[Stored dataset items]
★ ★ ★
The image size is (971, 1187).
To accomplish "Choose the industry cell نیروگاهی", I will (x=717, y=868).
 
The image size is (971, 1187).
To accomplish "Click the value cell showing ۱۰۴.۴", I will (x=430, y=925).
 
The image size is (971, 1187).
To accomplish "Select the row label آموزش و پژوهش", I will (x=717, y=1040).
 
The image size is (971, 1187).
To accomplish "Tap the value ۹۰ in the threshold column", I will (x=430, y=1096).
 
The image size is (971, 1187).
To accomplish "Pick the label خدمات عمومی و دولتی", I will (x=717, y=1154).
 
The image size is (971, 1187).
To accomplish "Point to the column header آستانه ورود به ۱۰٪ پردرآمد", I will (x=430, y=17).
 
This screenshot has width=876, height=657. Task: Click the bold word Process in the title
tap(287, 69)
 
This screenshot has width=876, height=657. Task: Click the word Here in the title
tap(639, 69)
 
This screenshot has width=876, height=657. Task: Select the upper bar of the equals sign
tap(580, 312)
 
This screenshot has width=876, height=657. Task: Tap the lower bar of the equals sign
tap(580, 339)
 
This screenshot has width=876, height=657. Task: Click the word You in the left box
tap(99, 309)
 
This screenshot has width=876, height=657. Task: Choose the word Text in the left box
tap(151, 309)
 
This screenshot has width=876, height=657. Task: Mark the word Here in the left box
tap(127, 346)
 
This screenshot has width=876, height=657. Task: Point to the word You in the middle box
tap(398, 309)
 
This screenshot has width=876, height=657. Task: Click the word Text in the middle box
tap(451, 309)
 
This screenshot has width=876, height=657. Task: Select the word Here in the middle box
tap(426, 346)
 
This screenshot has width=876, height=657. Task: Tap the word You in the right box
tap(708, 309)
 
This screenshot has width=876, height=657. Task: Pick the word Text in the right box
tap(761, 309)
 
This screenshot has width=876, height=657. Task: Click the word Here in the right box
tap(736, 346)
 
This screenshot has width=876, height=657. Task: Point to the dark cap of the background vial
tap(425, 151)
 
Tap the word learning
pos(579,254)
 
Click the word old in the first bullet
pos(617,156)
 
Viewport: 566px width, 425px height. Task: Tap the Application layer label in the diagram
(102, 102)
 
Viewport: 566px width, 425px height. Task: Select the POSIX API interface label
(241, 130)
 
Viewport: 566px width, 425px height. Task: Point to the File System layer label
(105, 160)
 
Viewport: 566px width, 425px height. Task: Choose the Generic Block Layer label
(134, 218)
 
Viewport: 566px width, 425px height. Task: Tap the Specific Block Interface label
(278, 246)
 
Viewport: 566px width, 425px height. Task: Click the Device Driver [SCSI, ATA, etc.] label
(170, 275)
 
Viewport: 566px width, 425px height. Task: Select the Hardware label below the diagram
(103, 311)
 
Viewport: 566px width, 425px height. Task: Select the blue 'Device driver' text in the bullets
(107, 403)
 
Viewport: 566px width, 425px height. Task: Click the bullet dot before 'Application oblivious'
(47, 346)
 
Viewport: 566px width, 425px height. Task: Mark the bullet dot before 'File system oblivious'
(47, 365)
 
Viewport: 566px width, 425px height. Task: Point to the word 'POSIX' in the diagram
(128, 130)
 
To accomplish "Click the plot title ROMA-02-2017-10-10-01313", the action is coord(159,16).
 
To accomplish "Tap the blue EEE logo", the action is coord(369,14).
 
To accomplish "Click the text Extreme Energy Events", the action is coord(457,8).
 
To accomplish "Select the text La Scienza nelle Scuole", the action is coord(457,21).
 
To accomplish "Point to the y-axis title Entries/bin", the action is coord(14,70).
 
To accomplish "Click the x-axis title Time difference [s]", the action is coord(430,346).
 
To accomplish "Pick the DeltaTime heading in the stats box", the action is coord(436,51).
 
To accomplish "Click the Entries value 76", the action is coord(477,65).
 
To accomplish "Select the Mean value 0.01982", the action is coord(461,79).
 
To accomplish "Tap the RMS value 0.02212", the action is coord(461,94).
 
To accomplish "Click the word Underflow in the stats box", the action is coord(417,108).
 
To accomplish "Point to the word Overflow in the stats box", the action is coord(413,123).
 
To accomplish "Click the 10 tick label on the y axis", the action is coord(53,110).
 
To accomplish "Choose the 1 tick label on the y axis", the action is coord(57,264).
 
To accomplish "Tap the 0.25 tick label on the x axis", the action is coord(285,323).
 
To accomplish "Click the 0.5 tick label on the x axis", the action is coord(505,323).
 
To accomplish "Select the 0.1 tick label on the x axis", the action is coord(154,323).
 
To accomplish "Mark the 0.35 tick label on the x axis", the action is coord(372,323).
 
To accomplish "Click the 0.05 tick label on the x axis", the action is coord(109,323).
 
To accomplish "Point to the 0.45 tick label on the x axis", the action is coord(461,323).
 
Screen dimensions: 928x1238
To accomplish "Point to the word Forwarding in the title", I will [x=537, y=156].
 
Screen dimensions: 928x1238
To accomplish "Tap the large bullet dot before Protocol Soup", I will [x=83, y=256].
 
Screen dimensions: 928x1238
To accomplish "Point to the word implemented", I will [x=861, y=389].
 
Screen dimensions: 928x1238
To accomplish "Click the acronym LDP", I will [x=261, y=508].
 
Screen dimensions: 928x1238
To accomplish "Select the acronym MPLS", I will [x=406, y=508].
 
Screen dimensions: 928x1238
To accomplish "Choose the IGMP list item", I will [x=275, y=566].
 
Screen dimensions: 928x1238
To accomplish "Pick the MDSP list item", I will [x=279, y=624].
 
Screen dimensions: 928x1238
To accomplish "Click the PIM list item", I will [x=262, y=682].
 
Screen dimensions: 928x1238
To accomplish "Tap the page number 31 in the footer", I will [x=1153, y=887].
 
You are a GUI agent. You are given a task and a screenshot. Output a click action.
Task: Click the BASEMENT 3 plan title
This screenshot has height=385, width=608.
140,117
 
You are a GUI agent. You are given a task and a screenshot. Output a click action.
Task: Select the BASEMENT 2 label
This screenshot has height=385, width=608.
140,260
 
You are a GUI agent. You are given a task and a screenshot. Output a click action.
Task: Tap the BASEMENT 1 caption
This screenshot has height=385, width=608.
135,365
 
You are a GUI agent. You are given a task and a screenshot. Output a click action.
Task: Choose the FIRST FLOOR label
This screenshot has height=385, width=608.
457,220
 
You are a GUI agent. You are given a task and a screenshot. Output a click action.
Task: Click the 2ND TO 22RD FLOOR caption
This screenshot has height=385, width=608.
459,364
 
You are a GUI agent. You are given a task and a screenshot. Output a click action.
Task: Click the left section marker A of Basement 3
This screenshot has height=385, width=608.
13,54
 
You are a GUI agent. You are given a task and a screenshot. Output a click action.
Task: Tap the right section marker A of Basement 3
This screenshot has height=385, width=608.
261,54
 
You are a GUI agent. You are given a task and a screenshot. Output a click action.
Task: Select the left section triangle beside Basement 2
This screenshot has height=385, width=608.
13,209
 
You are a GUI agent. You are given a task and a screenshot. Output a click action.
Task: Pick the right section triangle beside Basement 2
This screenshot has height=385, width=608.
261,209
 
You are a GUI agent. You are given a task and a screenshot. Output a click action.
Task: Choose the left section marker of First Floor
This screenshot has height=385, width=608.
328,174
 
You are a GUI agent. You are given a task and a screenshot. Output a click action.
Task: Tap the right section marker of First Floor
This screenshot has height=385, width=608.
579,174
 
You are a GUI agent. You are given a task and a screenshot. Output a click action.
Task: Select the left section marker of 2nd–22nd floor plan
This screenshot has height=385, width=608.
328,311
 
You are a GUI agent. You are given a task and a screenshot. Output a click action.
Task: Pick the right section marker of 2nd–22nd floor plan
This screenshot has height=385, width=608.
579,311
★ ★ ★
Goal: From the data above, extract every line that contains the string "diagram", and list those lines unchanged.

Correct answer:
Viewport: 566px width, 425px height. Task: Tap the Application layer label in the diagram
Viewport: 566px width, 425px height. Task: Select the Hardware label below the diagram
Viewport: 566px width, 425px height. Task: Point to the word 'POSIX' in the diagram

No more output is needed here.